If using pairwise double ratchet, ephemeral keys may be sent.

ext_eph_box:

+----------------+-----------------+
|   mac_tag/16   | eph_header/16   |
+----------------+-----------------+
|                                  |
|          ext_eph_keys            |
|                                  |
+----------------------------------+

note: the mac_tag is over both eph_header and ext_eph_keys

eph_header, only used by double ratchet:

+----------------+----------------+
|   bitfield/8   |   reserved/8   |
+----------------+----------------+

bf = popcount(bitfield)

the bitfield marks which recipients get a new ephemeral key. bf is the number of recipients - the number of 1s in the bitfield.

ext_eph_keys:

+----------------+----------------+
|            eph_0/32             |
+---------------------------------+
|            eph_1/32             |
+---------------------------------+
|               ...               |
+---------------------------------+
|         eph_{|bf|-1}/32         |
+---------------------------------+

body_box:

+----------------+-----------------+
|   mac_tag/16   |                 |
+----------------+                 |
|                                  |
|               body               |
|                                  |
+----------------------------------+

Helper Definition and Key Schedule:

Note that what looks like json objects here just describes the provided data, not the encoding. We need to use something like a sane signing format here.

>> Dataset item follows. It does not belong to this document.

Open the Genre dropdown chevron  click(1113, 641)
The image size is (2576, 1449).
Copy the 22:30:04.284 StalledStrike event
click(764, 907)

DeriveSecret(Secret, Label, Length) =
            HKDF-Expand(Secret, {
              "purpose": "box2",
              "label": Label,
              TODO more context?
            }, Length)

msg_key
 |
 +---> DeriveSecret(., "read_cap", 256)
 |     = msg_read_cap
 |       |
 |       +---> DeriveSecret(., "header", 256)
 |       |     = hdr_key
 |       |
 |       +---> DeriveSecret(., "body", 256)
 |             = body_key
 |               |
 |               +---> DeriveSecret(., "box", 256)
 |               |
 |               +---> DeriveSecret(., "box_nonce", 192)
 |
 +---> DeriveSecret(., "ext", 256)
         |
         +---> DeriveSecret(., "eph", 256)
                 |
                 +---> DeriveSecret(., "n_eph_pad", 8)
                 |
                 +---> DeriveSecret(., "box", 256)
                 |
                 +---> DeriveSecret(., "box_nonce", 192)

msg_key is the symmetric key that is encrypted to each recipient or group. When entrusting the message, instead of sharing the msg_key instead the msg_read_cap is shared. this gives access to header metadata and body but not ephemeral keys.